Angela Meade (Soprano), Sarah Connolly (Mezzo-soprano)
Westminster Symphonic Choir, Joe Miller (Director), The Philadelphia Orchestra, Yannick, Nézet-Séguin (Music Director and Conductor)


Y. Nézet-Séguin (© Chris Lee)


The most vivid imagination would fruitlessly picture Gustav Mahler dunking for apples or trick ‘n’ treatin’ on Halloween evening. Yet still, the name “Resurrection” does pull up portraits of ghosts rising, floating specters, hallucinations and angels.


So the Philadelphia Orchestra scheduling of Mahler’s “Resurrection” Symphony was not too much out of place last night. The rest of New York was outside celebrating with funny hats, pirate eyepatches and Spiderman garb. Bur we inside the comfort of Carnegie Hall had at least the intimations of Walpurgisnacht.


More than intimation, though, was that the strings of the Philadelphia Orchestra, and the exciting conducting of their young Music Director Yannick Nézet-Séguin would be as exciting as the young Gustav Mahler would have wished.


The best laid plans, though, oft have a way to change. This was not the “great” Mahler one would have desired. Oh yes, that last movement massive choral/solo/orchestra crescendo almost physically lifts audiences to stand and offer huzzahs! But the rest of this work was more difficult to bring off.


The Maestro started with a conscious–all too conscious–contrast between the all too hushed start and the gloomy drama. That he was not quite able to make this a unified work was unusual. Nobody, except possibly Levine and Solti can turn this into a sweeping unity, pulling a listener into its core.


Evident with Mr. Nézet-Séguin, though, was that he had perhaps over-rehearsed the crisp notes, the hushes, those carefully considered details. Ignoring the fluffing horns, it still lacked flow, the emotions were startling rather than phrased, the eloquence was momentary than momentous.


This could have served, though, except for a strange event. The two soloists entered after this first movement, generating a not-surprising round of applause from the audience, breaking up the work as a whole.

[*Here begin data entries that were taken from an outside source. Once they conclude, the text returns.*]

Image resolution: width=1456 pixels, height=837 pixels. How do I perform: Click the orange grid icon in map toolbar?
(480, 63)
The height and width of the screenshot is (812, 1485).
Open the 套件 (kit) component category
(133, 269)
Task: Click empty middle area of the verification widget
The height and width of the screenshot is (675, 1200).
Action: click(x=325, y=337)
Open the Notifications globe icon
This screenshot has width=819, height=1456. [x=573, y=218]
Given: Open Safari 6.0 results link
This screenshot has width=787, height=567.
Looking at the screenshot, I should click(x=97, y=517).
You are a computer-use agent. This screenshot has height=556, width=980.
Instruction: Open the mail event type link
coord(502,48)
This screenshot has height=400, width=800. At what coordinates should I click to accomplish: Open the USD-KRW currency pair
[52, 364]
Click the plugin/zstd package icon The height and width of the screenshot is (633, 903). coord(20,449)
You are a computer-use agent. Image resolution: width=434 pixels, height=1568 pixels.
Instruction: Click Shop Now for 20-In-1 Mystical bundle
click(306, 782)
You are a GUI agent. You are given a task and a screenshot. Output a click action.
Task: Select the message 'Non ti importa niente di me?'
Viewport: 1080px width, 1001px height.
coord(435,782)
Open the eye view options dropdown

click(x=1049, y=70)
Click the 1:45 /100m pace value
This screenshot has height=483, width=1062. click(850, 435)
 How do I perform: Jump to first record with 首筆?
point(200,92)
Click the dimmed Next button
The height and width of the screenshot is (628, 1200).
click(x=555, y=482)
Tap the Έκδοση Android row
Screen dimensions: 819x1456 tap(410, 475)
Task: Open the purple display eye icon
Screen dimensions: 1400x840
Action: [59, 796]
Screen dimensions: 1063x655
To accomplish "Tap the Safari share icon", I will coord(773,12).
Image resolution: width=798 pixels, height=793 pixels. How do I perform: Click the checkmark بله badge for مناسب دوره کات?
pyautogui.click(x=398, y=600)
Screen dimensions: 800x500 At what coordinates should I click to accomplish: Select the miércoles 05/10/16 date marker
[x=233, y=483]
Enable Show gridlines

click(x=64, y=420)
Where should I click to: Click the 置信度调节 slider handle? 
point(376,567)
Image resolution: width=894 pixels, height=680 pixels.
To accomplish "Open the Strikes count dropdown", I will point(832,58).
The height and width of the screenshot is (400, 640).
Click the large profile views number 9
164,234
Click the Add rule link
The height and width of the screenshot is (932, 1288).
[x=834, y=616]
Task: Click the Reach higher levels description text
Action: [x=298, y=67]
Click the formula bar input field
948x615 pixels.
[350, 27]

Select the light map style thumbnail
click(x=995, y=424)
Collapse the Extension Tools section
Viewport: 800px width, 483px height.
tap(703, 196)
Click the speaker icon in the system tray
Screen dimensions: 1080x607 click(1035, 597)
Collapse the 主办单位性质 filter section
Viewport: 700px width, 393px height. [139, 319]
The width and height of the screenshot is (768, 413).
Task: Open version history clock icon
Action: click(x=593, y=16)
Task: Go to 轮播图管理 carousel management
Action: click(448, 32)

(This, and the later opening and closing of the side doors for the offstage music was a real distraction.)


Nor did the conductor help with a lagging, an almost tedious second movement. After all, this is ländler, a real dance. The tune may be simplistic, but it is elegant. And with this early symphony, Mahler was ready to picture the dancers swaying and fro-ing. Mahler in specifying Andante moderato wanted it to move. Instead, Mr. Nézet-Séguin gave it an enervation, a tiredness which only accentuated the triviality.


Little grotesquerie was offered in the third movement, but when contralto Sarah Connelly got to her feet, her “Urlicht” created a holy feeling missing from the rest of the work. Her voice was not warm, but one didn’t need warmth when speaking of Man’s “pain” Man’s “need” And when she came to a description of heaven, Ms. Connelly’s simplicity was a joy in itself.


This, in fact, was the start of an animating compelling music which Mr. Nézet-Séguin continued until the end. The pandemonium, those offstage calls (with constantly moving doors), and the Dies Irae gave–finally!–the adequate preface for the sheer operatic beauty of Angela Meade. Her soprano was one of absolute drama, her orchestra followed her, and one knew that the finale would make the usual hairs raise on the usual neck.


The Westminster Choir–almost 150 voices–was the ideal size for a work of such blatantly Romantic grandeur. The Gustav Mahler we knew in the last symphonies as manic and depressive philosopher and mystic, was never in these last vocal/orchestral moments. This was Mahler the late 19th Century Darwinian optimist. The Klopstock poems spoke of resurrecting the spirit, but Mahler was composing music that would glorify the ultimate perfection on earth.


In this case, that glory soared to the highest balconies of Carnegie Hall, and the audience, which filled every seat, finally had their wishes for musical fervency, well fulfilled.